Start of Information given

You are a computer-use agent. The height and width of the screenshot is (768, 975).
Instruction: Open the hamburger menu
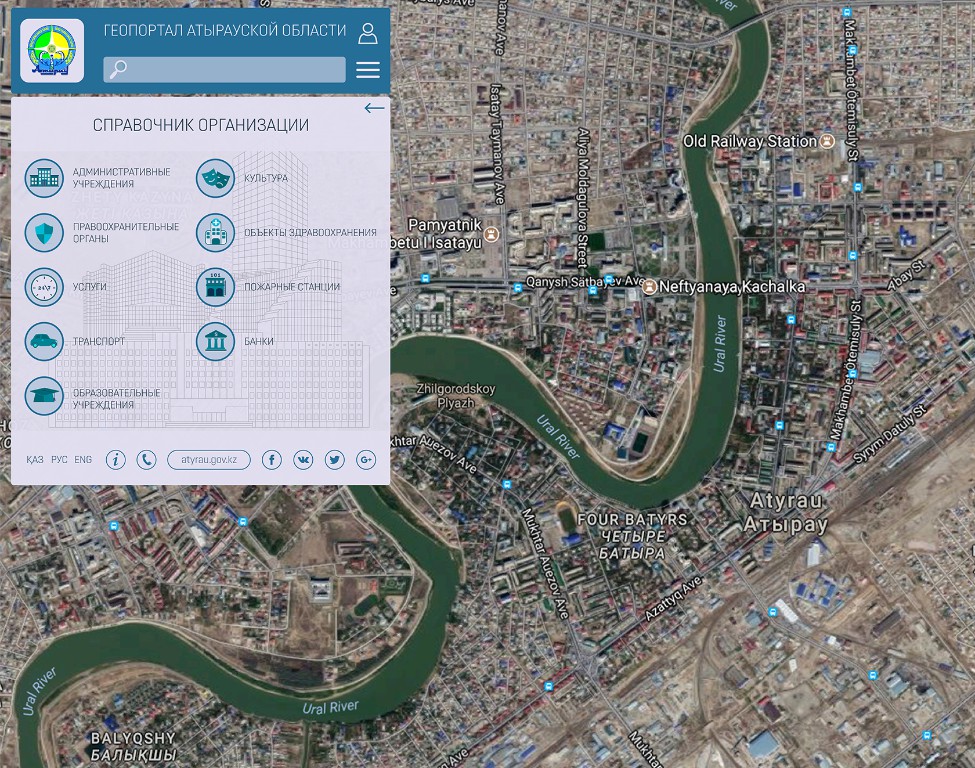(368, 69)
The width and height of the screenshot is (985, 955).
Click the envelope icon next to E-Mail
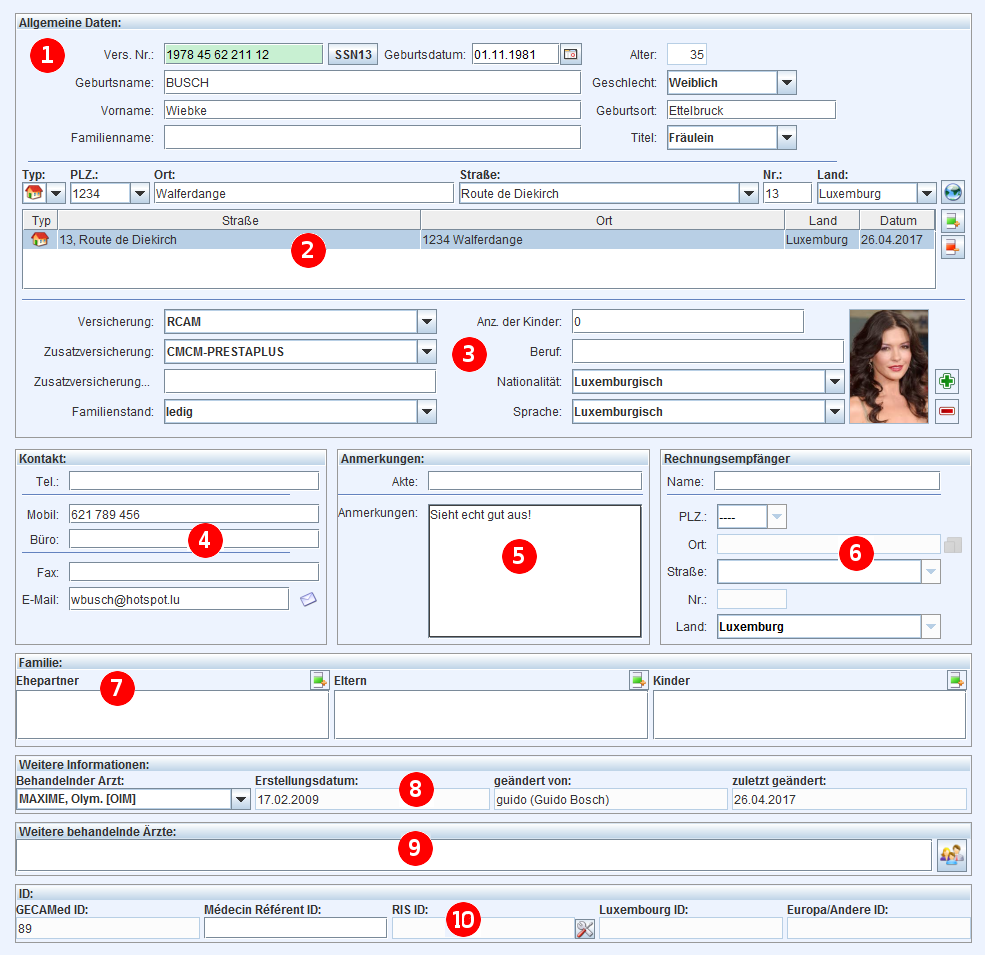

End of Information given
Start of Information given

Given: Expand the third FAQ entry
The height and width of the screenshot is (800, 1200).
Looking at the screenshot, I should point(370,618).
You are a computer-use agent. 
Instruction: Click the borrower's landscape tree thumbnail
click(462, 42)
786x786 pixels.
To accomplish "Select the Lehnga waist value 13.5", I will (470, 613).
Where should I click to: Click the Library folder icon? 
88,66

End of Information given
Start of Information given

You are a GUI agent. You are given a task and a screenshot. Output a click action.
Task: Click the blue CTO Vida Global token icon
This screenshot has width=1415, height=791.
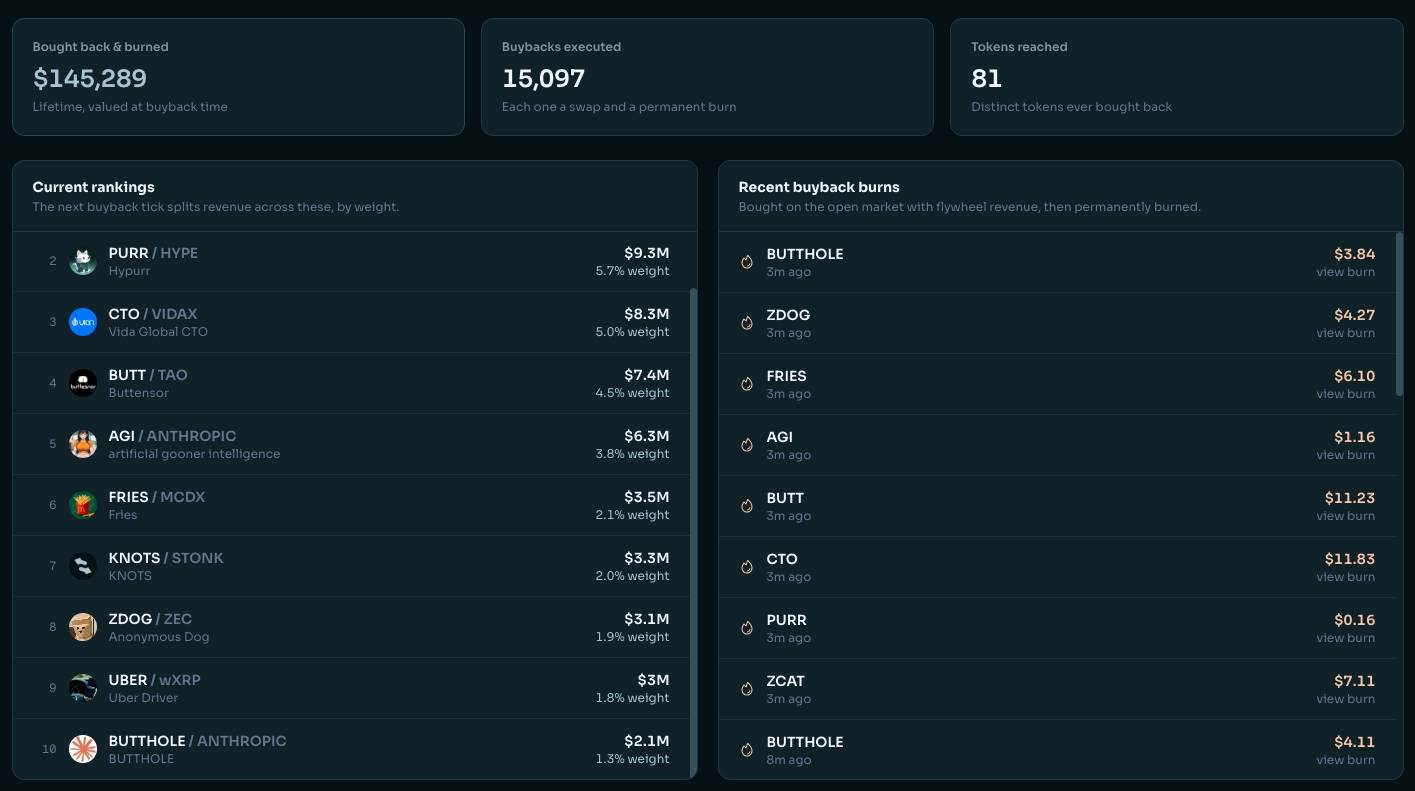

End of Information given

> **Aim of the exercise**: In the listing above, find the line with "You are a computer-use agent. The" and the line with "Click the envelope icon next to E-Mail". Copy exactly those two and every line between, without the pictures.

> **Your response**:
You are a computer-use agent. The height and width of the screenshot is (768, 975).
Instruction: Open the hamburger menu
(368, 69)
The width and height of the screenshot is (985, 955).
Click the envelope icon next to E-Mail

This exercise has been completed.